How to begin successful pro-life conversations

Civil conversation and care for others is key - yet we should never back down from speaking the truth.  Photo credit:  felipe.cabrera on Flickr.

For years, I thought having pro-life conversations meant that you basically had to accost people on the street and be a loud, annoying activist.  I thought I would always have to initiate the conversation, and since I was too shy to talk about controversial issues, I barely talked about abortion.  But one really cool thing that I have learned recently is that the opportunity to have a great conversation will come, and most of the time when you least expect it!

A few days ago I went to a coffee shop to read and ended up having a conversation with the gentleman next to me for more than an hour, even though I sat down to read about economics all by myself.  In the course of this conversation, I discovered that three of the most important things to remember for pro-life conversations are to be open to having a conversation, be prepared, and be confident.

Sharing your pro-life beliefs can be as easy as sitting down in a coffee shop

1) Be open to conversation.  When someone interrupts your peace and quiet, be open to having a conversation.  Don’t automatically decide not to talk because someone is a stranger.  It’s as easy as sitting down in a coffee shop.

2) Be prepared.  Know about what you hope to defend.  If I didn’t know when the heartbeat begins, I wouldn’t have been able to correct this man when he quoted inaccurate statistics.  You don’t need to know everything, but even being able to quote a few statistics will help you greatly.  Basically, you cannot represent life well if you don’t know why you believe what you believe.

3) Be confident.
Here are just a few of the reasons I was intimidated at the beginning of this conversation:
-this was an older gentleman.  (In my experience, older men do not take kindly to younger women disagreeing with them)
-he was very opinionated.  (I would get in maybe one sentence, before he would talk for the next 10 minutes)
-he was clearly educated (9 languages…need I say more?)
But it was all okay!  Sometimes you will find yourself in conversations with people who are older, opinionated, and highly educated…and they will still disagree strongly with the truth.  If you remain confident, then you will be able to educate people about why you have such a confidence in the truth!

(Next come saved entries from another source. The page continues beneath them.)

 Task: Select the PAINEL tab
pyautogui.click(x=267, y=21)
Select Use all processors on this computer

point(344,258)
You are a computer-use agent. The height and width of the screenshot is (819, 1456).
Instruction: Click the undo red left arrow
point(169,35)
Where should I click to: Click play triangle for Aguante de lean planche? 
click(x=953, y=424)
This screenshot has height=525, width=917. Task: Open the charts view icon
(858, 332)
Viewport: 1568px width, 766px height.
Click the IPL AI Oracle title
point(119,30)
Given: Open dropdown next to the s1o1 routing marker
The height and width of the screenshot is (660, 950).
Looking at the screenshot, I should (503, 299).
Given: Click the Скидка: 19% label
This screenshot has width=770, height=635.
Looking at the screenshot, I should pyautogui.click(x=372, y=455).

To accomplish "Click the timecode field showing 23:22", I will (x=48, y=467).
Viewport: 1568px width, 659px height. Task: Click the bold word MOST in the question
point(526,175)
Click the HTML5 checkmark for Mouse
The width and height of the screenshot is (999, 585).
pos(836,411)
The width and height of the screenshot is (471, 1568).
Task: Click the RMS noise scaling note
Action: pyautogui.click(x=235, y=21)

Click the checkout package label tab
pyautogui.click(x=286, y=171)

Throughout the conversation, the man kept nodding his head.  A couple times, he even paused before answering, so I knew he was thinking about what I was saying.

And because I remembered those three things, I was able to give this man new information for him to consider and make him think about things in a new way, so this conversation was a complete success.

A few days later, while walking to the bank, I saw two people in bright pink shirts.   This shade of pink could only mean one thing: they worked for Planned Parenthood…awkward.

I briefly considered walking quickly past them to attempt avoiding a conversation, but I changed my mind because I remembered my conversation from a few days earlier, and I realized I needed to be open to talking to Planned Parenthood workers if I ever hoped to educate them.

I ended up talking to one of the workers for about 15 minutes, and because I was prepared and knew what I was talking about, I was able to share with her a lot of the information about Planned Parenthood that she did not know (racism, sex discrimination,  and more).

And I would definitely call helping to educate someone who didn’t know much about the organization she works for a success!

This conversation was not at all how I expected it would be.  I thought she would try to deny what I said, and I was expecting her to refuse to listen for more than a minute or two.   As I talked to her more, I realized she didn’t really know anything about Planned Parenthood, and she seemed to be genuinely listening to what I said.  Now, I know this isn’t the norm.  Most Planned Parenthood workers are much more adamant about what they believe, even when they are wholly uneducated about what Planned Parenthood does.  Most Planned Parenthood workers I have seen are definitely not as friendly as she was, which did make being open to the conversation and being confident easier.

I know it can seem really difficult to have conversations with people who disagree with you, but if you are always surrounded by people who believe exactly what you do, you’re doing something wrong.  Yes, it’s wonderful to be surrounded by like-minded people, but we are not supposed to learn things to keep bottled up in our own little communities.

We must go out, meet with those who do not believe, and continue educating others until we bring an end to abortion.